• WHAT TO PRODUCE
Reproduce each entry exactly as written.

• SUPPLIED RECORDS
————————

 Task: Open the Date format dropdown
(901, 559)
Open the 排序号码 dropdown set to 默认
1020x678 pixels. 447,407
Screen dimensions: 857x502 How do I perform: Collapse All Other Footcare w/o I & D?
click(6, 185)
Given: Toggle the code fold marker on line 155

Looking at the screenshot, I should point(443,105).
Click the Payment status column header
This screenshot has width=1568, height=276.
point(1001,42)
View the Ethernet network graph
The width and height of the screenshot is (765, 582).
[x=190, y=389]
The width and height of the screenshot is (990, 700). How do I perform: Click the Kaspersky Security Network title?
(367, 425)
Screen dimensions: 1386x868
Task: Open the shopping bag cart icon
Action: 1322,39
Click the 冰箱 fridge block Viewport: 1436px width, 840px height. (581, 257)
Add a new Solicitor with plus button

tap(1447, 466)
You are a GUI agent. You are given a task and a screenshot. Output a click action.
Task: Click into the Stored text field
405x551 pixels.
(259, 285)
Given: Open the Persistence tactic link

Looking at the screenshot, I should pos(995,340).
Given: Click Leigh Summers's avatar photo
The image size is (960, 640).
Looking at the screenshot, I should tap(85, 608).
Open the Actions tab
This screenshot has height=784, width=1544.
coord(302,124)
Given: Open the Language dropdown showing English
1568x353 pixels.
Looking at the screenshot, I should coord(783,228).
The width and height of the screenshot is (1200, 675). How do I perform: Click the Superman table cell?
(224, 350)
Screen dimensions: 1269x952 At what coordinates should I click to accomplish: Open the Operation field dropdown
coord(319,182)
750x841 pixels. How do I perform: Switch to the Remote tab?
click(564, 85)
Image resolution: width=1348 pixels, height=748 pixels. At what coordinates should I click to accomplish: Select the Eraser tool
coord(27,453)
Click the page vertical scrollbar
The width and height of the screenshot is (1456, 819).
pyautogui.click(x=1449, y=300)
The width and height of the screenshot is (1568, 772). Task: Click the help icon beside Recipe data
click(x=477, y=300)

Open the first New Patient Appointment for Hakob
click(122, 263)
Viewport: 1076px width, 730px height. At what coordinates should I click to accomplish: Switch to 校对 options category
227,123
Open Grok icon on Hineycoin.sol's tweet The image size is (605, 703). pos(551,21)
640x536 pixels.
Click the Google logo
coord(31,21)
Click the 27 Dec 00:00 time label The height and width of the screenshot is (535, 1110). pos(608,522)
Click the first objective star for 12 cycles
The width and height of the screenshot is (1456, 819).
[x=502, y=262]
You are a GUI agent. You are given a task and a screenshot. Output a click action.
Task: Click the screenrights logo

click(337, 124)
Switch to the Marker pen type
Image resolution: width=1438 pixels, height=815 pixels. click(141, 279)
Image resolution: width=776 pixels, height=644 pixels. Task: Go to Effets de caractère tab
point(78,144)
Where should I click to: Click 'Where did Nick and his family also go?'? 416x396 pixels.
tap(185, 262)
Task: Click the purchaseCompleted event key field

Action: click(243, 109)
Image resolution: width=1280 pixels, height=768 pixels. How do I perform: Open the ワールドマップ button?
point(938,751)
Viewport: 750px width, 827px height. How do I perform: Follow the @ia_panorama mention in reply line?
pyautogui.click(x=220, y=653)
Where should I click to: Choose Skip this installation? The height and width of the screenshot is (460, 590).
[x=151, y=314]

————————

• EXERCISE RESPONSE
 Task: Open the Date format dropdown
(901, 559)
Open the 排序号码 dropdown set to 默认
1020x678 pixels. 447,407
Screen dimensions: 857x502 How do I perform: Collapse All Other Footcare w/o I & D?
click(6, 185)
Given: Toggle the code fold marker on line 155

Looking at the screenshot, I should point(443,105).
Click the Payment status column header
This screenshot has width=1568, height=276.
point(1001,42)
View the Ethernet network graph
The width and height of the screenshot is (765, 582).
[x=190, y=389]
The width and height of the screenshot is (990, 700). How do I perform: Click the Kaspersky Security Network title?
(367, 425)
Screen dimensions: 1386x868
Task: Open the shopping bag cart icon
Action: 1322,39
Click the 冰箱 fridge block Viewport: 1436px width, 840px height. (581, 257)
Add a new Solicitor with plus button

tap(1447, 466)
You are a GUI agent. You are given a task and a screenshot. Output a click action.
Task: Click into the Stored text field
405x551 pixels.
(259, 285)
Given: Open the Persistence tactic link

Looking at the screenshot, I should pos(995,340).
Given: Click Leigh Summers's avatar photo
The image size is (960, 640).
Looking at the screenshot, I should tap(85, 608).
Open the Actions tab
This screenshot has height=784, width=1544.
coord(302,124)
Given: Open the Language dropdown showing English
1568x353 pixels.
Looking at the screenshot, I should coord(783,228).
The width and height of the screenshot is (1200, 675). How do I perform: Click the Superman table cell?
(224, 350)
Screen dimensions: 1269x952 At what coordinates should I click to accomplish: Open the Operation field dropdown
coord(319,182)
750x841 pixels. How do I perform: Switch to the Remote tab?
click(564, 85)
Image resolution: width=1348 pixels, height=748 pixels. At what coordinates should I click to accomplish: Select the Eraser tool
coord(27,453)
Click the page vertical scrollbar
The width and height of the screenshot is (1456, 819).
pyautogui.click(x=1449, y=300)
The width and height of the screenshot is (1568, 772). Task: Click the help icon beside Recipe data
click(x=477, y=300)

Open the first New Patient Appointment for Hakob
click(122, 263)
Viewport: 1076px width, 730px height. At what coordinates should I click to accomplish: Switch to 校对 options category
227,123
Open Grok icon on Hineycoin.sol's tweet The image size is (605, 703). pos(551,21)
640x536 pixels.
Click the Google logo
coord(31,21)
Click the 27 Dec 00:00 time label The height and width of the screenshot is (535, 1110). pos(608,522)
Click the first objective star for 12 cycles
The width and height of the screenshot is (1456, 819).
[x=502, y=262]
You are a GUI agent. You are given a task and a screenshot. Output a click action.
Task: Click the screenrights logo

click(337, 124)
Switch to the Marker pen type
Image resolution: width=1438 pixels, height=815 pixels. click(141, 279)
Image resolution: width=776 pixels, height=644 pixels. Task: Go to Effets de caractère tab
point(78,144)
Where should I click to: Click 'Where did Nick and his family also go?'? 416x396 pixels.
tap(185, 262)
Task: Click the purchaseCompleted event key field

Action: click(243, 109)
Image resolution: width=1280 pixels, height=768 pixels. How do I perform: Open the ワールドマップ button?
point(938,751)
Viewport: 750px width, 827px height. How do I perform: Follow the @ia_panorama mention in reply line?
pyautogui.click(x=220, y=653)
Where should I click to: Choose Skip this installation? The height and width of the screenshot is (460, 590).
[x=151, y=314]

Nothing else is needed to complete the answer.